# Fuel Pump Gasket?



## Macc (Jul 4, 2005)

I have a 90 Stanza XE that I 'm about to replace the rubber lines going to the fuel tank. While there figured I would replace the fuel pump gasket/s also. The fuel pump gasket they had at the parts store is an o-ring that is about 1 1/4" in diameter. Is this for the pump itself? Isn't there a larger gasket for the the pump cover or is that it. Thanks!


----------



## DRUNKHORSE (Mar 6, 2005)

I think thats it. check the link and look at the pictures.


----------



## JJStanza (Oct 23, 2005)

*fuel pump gasket*



Macc said:


> I have a 90 Stanza XE that I 'm about to replace the rubber lines going to the fuel tank. While there figured I would replace the fuel pump gasket/s also. The they had at the parts store is an o-ring that is about 1 1/4" in diameter. Is this for the pump itself? Isn't there a larger gasket for the the pump cover or is that it. Thanks!


The one for the fuel pump assy should be about 4 inches or so in diameter. Are you having problems or are you just replacing them for the fun of it? I have never experienced fuel lines leaking that was due only to age. It may happen but I have not seen it. JJ


----------



## Macc (Jul 4, 2005)

Like everything else fuel lines do go bad with age (cracks etc.). That is one reason cars catch on fire. Especially on a 15 year old car. A few weeks back I replaced the fuel line in the front going to the filter. At first I noticed a slight smell of gas and when I looked at the line I could see it was wet with gas (not really dripping, just kind of wet like a sponge).
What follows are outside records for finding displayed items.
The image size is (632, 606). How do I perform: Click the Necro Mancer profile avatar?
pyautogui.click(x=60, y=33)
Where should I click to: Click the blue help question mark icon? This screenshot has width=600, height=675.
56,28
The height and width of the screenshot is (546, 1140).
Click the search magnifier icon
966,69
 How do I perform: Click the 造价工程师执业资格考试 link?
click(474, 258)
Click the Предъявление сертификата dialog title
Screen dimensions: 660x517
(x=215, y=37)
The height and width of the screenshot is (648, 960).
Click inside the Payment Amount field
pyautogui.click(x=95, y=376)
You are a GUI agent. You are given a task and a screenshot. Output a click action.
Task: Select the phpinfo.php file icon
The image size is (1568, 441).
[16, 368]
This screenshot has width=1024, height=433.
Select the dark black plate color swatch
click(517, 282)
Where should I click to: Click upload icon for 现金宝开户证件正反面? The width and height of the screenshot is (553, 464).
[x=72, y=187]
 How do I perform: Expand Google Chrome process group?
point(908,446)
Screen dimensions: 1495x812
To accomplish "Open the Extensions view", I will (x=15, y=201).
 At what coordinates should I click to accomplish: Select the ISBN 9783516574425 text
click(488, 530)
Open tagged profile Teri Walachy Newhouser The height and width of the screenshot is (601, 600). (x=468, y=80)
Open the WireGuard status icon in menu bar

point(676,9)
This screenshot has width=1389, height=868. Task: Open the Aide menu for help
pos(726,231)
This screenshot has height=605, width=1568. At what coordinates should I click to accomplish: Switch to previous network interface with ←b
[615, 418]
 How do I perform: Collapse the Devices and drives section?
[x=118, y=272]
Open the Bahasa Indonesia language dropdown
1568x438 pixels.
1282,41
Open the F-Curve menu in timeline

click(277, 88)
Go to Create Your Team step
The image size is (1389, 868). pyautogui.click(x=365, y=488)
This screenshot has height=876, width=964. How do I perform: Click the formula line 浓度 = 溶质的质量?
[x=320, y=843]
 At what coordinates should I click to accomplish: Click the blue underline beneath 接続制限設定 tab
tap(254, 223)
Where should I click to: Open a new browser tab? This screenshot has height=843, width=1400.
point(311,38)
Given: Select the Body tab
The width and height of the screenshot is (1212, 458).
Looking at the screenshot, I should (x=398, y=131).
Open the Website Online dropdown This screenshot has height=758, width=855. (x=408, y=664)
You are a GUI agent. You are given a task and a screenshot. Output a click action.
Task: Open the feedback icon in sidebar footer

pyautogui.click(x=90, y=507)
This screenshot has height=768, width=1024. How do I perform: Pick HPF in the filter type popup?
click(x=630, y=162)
This is the reason I decided to check the lines around the tank. After examining them I noticed some had cracks in them like they are somewhat dry rotted and could notice a very faint smell of gas. As far as the o-ring, I figured it might be wise to do also while I have the seat out (for access). I did find the 0-ring for the pump assembly (its about 5" diameter). The only place that had it was the dealer.


----------